BRIEF A:
Answer these questions from the basis of allotment notice, one answer per line, marked the same way:
(i) On what date was the company incorporated?
(ii) Who is named as Company Secretary and Compliance Officer for the Offer?
(iii) On what date will trading of the Equity Shares commence?

Reliance Nippon Life IPO Basis of Allotment

RELIANCE NIPPON LIFE ASSET MANAGEMENT LIMITED

(FORMERLY, RELIANCE CAPITAL ASSET MANAGEMENT LIMITED)

Our Company was incorporated as 'Reliance Capital Asset Management Limited', a public limited company under the Companies Act, 1956 with the Registrar of Companies, Gujarat, Dadra & Nagar Haveli on February 24,1995 at Ahmedabad. Our Company obtained a certificate for commencement of business on March 20,1995. The name of our Company was changed to its present name and a fresh certificate of incorporation was issued by the Registrar of Companies, Mumbai ('RoC') on May 5,2016 at Mumbai. For details of changes in the name and registered office address of our Company, see 'History and Certain Corporate Matters' on page 194 of the Prospectus dated October 30,2017 filed with the RoC ('Prospectus').

Registered and Corporate Office: Reliance Centre, 7th Floor, South Wing, Off Western Express Highway, Santacruz (East), Mumbai 400 055, Maharashtra, India; Contact Person: Deepak Mukhija, Company Secretary and Compliance Officer for the Offer; Tel: + 91 22 33031000; Fax: +91 22 3303 7662; E-mail: deepak.mukhija@relianceada.com; Website: www.reliancemutual.com; Corporate Identity Number: U65910MH1995PLC220793

PROMOTERS OF OUR COMPANY: RELIANCE CAPITAL LIMITED AND NIPPON LIFE INSURANCE COMPANY

BASIS OF ALLOTMENT

Our Company has filed the Prospectus with the Registrar of Companies, Mumbai on October 30,2017 and the Equity Shares are proposed to be listed on the BSE Limited ('BSE') and the National Stock Exchange of India Limited ('NSE') and the trading will commence on November 6,2017.

DATA SECTION:
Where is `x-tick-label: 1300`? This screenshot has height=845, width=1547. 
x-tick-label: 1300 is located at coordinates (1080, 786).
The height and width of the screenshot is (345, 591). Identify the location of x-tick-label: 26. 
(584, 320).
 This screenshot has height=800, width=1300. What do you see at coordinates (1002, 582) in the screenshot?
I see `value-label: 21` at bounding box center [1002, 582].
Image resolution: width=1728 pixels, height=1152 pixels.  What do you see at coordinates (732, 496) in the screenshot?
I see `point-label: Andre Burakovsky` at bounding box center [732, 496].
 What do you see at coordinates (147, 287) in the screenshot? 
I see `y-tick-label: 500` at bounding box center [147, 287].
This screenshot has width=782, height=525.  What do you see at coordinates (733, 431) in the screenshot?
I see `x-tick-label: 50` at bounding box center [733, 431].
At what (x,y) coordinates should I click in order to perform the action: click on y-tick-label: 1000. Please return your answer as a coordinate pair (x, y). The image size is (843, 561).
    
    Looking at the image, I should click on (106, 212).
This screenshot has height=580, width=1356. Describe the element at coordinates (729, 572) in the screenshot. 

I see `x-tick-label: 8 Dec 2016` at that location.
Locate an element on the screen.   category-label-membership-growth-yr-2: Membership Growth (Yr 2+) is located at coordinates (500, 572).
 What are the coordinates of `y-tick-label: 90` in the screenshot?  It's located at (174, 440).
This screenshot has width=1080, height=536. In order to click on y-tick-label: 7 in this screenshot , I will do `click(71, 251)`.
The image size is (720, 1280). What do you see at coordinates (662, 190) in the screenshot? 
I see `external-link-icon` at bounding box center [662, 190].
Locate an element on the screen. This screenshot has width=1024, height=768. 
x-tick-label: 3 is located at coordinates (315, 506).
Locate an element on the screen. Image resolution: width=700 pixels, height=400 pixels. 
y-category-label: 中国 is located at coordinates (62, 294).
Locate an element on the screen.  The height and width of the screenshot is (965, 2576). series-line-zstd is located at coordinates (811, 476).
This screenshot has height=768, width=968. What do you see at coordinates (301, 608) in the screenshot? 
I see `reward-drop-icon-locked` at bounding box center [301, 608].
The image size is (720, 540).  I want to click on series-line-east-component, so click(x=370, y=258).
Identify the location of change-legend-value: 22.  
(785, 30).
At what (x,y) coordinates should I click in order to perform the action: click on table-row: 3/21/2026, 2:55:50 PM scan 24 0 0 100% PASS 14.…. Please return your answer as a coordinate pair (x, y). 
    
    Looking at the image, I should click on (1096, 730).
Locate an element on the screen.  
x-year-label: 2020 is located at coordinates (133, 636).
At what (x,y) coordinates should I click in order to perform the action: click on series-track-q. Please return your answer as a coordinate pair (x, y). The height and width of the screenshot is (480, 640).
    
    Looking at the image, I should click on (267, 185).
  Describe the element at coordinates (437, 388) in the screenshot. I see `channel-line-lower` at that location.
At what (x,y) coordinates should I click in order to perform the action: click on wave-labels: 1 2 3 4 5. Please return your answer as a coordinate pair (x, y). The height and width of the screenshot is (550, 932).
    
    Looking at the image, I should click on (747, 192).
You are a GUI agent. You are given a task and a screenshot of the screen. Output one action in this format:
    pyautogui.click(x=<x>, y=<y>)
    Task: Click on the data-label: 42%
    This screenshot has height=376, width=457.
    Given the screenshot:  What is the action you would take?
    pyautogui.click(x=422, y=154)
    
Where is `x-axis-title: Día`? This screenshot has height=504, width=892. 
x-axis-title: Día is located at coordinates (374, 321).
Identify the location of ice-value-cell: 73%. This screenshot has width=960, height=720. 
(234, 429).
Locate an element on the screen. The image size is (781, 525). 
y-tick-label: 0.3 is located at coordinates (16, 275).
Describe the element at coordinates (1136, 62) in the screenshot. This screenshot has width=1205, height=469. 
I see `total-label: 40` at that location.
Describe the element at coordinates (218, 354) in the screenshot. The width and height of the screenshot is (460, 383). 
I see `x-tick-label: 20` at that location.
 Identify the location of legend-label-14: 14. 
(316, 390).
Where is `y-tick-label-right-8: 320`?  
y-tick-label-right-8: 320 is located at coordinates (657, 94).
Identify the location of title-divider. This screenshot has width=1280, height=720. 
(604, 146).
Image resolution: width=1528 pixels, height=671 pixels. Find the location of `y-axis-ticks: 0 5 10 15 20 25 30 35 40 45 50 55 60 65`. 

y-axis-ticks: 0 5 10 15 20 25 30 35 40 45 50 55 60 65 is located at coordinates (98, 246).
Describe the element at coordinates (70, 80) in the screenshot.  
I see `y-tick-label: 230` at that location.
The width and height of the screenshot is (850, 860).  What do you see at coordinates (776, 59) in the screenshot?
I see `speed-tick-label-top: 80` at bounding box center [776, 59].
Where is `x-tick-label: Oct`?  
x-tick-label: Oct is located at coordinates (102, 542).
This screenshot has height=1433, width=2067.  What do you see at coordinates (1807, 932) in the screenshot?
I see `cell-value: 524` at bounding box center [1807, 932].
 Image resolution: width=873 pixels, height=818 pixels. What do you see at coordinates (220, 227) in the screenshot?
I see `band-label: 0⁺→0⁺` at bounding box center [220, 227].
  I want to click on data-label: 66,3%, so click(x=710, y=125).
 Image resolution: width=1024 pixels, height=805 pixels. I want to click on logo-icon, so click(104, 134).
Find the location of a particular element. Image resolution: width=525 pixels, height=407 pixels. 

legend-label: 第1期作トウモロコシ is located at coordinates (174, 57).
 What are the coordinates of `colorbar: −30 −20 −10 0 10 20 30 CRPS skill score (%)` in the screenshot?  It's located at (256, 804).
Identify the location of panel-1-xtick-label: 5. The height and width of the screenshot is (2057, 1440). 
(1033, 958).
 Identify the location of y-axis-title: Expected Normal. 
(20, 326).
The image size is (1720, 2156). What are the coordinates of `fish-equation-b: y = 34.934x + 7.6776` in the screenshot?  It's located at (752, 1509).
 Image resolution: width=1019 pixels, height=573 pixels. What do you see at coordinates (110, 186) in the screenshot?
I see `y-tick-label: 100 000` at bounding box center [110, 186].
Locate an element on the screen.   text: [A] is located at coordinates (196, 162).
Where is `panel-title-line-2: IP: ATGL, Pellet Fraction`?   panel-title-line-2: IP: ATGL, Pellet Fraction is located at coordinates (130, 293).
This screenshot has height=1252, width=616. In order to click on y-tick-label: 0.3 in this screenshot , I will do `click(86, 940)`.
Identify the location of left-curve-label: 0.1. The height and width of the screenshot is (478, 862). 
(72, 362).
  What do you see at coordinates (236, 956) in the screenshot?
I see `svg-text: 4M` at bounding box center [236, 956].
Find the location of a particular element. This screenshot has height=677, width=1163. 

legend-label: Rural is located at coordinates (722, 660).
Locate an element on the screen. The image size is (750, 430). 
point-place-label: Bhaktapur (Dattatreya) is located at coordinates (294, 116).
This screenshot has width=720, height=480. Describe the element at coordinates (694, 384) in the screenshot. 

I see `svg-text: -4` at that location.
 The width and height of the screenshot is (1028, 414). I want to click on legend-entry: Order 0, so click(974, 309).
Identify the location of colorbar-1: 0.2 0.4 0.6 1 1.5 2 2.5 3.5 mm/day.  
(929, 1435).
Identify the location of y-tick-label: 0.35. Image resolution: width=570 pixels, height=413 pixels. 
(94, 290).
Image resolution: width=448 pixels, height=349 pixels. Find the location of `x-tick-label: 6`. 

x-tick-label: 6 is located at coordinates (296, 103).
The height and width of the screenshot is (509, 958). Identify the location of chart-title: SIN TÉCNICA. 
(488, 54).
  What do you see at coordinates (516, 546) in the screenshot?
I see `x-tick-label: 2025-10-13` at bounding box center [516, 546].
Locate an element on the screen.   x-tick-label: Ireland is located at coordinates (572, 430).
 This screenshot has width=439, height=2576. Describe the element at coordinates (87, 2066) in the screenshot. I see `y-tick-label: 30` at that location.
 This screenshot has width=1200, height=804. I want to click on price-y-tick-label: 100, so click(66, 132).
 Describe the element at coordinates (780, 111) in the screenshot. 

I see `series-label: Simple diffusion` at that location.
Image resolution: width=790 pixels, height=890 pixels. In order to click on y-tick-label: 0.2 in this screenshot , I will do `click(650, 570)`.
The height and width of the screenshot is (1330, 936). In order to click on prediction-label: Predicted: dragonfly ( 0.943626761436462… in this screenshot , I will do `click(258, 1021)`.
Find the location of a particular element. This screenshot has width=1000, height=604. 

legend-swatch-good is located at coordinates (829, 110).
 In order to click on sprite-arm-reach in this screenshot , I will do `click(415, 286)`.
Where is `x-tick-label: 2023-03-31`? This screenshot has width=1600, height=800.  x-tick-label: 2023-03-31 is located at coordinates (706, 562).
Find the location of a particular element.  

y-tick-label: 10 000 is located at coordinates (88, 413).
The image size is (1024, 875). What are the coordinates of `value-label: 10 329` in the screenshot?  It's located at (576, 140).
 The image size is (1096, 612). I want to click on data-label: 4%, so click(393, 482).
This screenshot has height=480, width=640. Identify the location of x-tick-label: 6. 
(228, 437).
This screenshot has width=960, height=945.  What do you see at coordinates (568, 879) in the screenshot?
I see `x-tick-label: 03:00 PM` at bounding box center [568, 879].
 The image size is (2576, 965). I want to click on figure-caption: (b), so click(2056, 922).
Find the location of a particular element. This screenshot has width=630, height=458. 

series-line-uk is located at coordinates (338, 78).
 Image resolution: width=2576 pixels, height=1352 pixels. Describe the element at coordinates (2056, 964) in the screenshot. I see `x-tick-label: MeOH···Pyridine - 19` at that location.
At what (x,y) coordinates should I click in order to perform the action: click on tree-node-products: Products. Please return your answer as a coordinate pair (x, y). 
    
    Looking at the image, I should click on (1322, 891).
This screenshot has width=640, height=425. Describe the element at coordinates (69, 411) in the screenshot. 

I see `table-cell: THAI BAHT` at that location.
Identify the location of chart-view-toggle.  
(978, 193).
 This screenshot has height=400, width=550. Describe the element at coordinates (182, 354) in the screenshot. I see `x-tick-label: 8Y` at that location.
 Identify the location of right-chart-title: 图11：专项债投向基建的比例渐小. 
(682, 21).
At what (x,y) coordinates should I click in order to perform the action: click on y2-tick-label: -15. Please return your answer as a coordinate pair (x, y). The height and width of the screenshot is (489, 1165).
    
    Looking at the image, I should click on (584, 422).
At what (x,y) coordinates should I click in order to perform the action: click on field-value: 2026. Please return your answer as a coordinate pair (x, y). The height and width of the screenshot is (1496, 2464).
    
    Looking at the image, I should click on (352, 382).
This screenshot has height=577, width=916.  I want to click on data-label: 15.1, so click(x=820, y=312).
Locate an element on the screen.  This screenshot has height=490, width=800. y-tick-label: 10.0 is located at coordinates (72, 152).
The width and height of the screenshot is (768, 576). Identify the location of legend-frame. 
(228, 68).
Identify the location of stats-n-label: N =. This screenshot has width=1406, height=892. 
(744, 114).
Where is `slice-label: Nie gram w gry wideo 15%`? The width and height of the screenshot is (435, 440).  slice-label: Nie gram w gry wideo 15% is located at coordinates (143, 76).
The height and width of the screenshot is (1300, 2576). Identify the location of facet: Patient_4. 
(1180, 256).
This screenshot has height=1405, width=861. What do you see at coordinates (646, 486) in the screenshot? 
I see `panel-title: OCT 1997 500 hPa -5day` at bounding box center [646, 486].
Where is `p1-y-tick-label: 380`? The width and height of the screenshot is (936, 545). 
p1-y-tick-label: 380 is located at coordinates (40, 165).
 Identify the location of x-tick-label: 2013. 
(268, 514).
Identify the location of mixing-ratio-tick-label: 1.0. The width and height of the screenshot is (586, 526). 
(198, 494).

BRIEF B:
Reproduce the entries character for character, from their first line through the line holding "x-tick-label: 1300 is", both included.

RESPONSE AREA A:
(i) February 24, 1995
(ii) Deepak Mukhija
(iii) November 6, 2017

RESPONSE AREA B:
Where is `x-tick-label: 1300`? This screenshot has height=845, width=1547. 
x-tick-label: 1300 is located at coordinates (1080, 786).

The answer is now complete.